Profanity and percussive hits echoed across the practice field in Tempe. Whisenhunt and Haley beat the toughness back into players who'd gotten away from the things that had led the team to a 7--3 start.
Now they've slashed and slugged their way past three straight NFC opponents and stand one win from their first NFL championship since 1947, when the team played in Chicago and owner Bill Bidwill was a ball boy for the club. To earn their first Lombardi Trophy, though, they'll have to beat one of the league's most physical teams—and one they've tried to model themselves after.
"When [ Cardinals president] Michael Bidwill and I set out to find a coach [in 2007], we wanted to mirror that Steeler-type football," say general manager Rod Graves. What better place to look than in Pittsburgh? They hired Whisenhunt, the Steelers' offensive coordinator. He brought with him Pittsburgh offensive line coach Russ Grimm, and to run the offense he hired Haley, who's also steeped in Steelers tradition: His father, Dick, played defensive back for Pittsburgh in the '60s and was the Steelers' player personnel director from 1971 to '90; Todd was a ball boy for the Super Bowl teams of the '70s. "He's demanded toughness," Graves says of Whisenhunt. "There has been accountability, and our players have responded to that leadership."
That the Cards could respond with such force against a defensive power like the Eagles speaks to their resolve and ingenuity. One play in particular stands out. Haley knew Philly's run-stopping defensive backs would be eager to attack the line of scrimmage, so he spent the previous week preparing a play called Philly Special, a flea-flicker he'd used in Dallas. Third-string QB Brian St. Pierre was given the task of studying film to determine the best moment to unveil the trick play against the Eagles' No. 3--ranked defense. With the Cards at their own 38, leading 7--3 and beginning their opening drive of the second quarter, St. Pierre turned to Haley on the sideline. "Philly Special," St. Pierre said.
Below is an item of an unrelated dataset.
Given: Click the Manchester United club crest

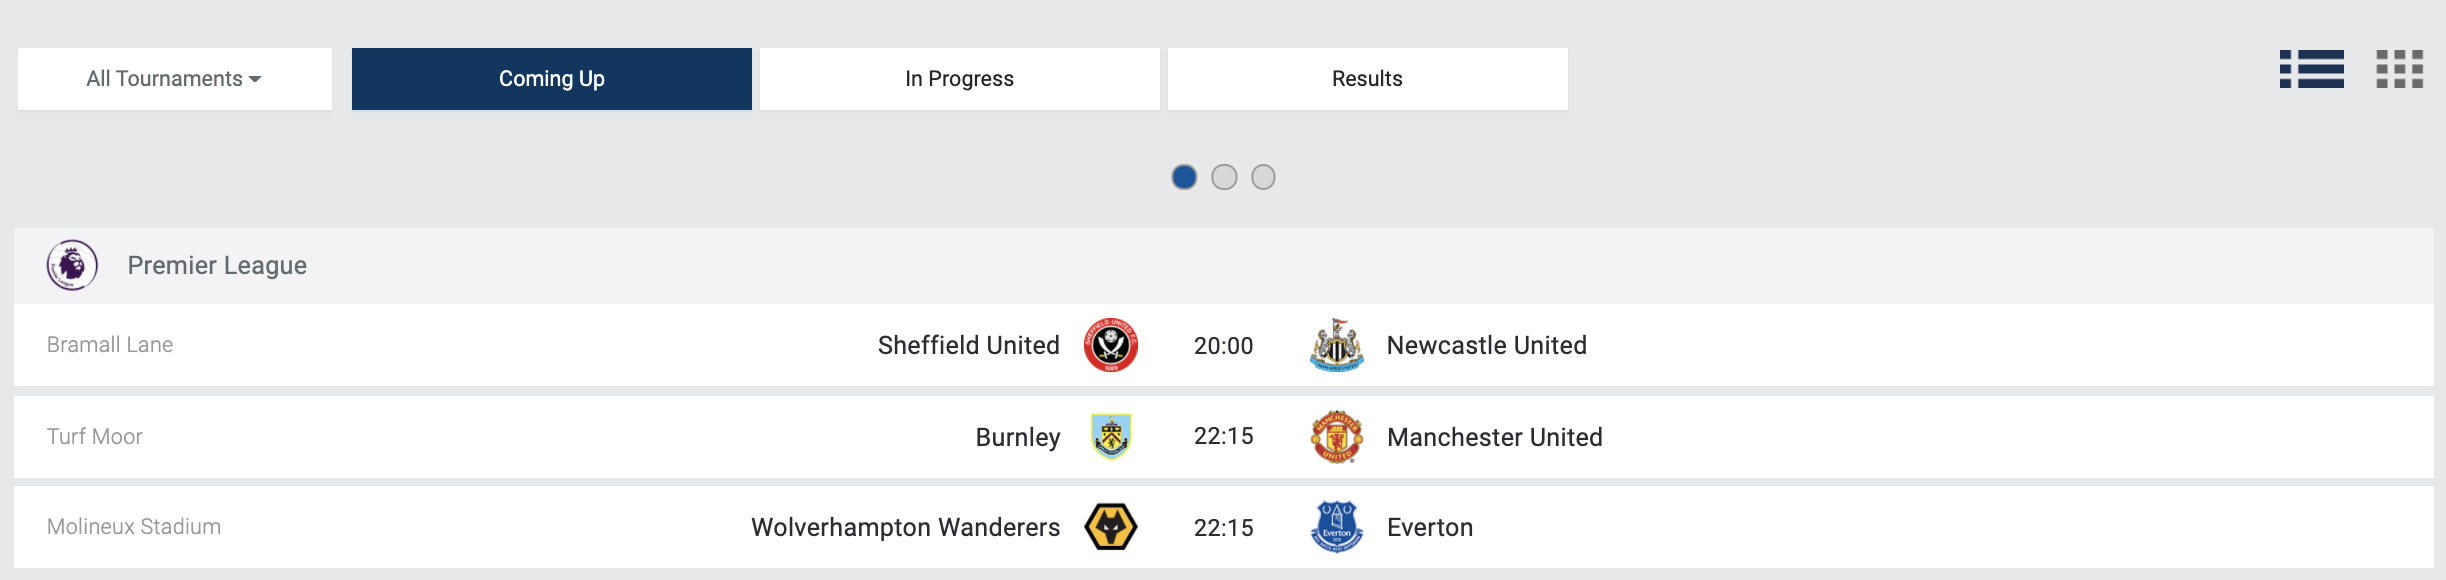Looking at the screenshot, I should (x=1336, y=437).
"That was all I needed," Haley said.
Warner took the snap and pitched the ball to running back J.J. Arrington, who started to run wide right. As defenders closed in, Arrington tossed the ball back to Warner on the left as wideout Larry Fitzgerald sped past safety Quintin Demps. Warner launched the pass just before Brodrick Bunkley laid into him. Near the 10-yard line, Demps spun and fell as Fitzgerald corralled the ball for a 62-yard TD and a 14--3 lead. "That was a play we had seen on tape get past Philadelphia in past years, and we thought we could hit them with it," said Fitzgerald, who finished with nine catches for 152 yards and three touchdowns. "We know their safeties like to hit hard on the run, coming up and supporting. I was able to get behind the safety, and Kurt threw the ball up and allowed me to go up there and find it."
That formula has worked well all month: Fitzgerald's 419 receiving yards in the playoffs are the most by anyone in a single postseason—and he still has a game to go. Haley's had a big hand in the fifth-year wideout's ascendance, constantly pushing Fitzgerald not to coast on his abundant ability. This season he's been taken out of his comfort zone near the sidelines. "I've said [to him], Don't be a one-trick pony," says Haley. "It's obvious that if you throw him the ball outside the numbers, he's going to make the play. This year we've moved him around much more, put him in the slot and in formations new to Larry. It's a different ball game because you've got coverages coming from two directions. He's gotten better every week. When he tells me, 'I want to thank you, Coach, for keeping your foot on my throat the last two years,' that means something."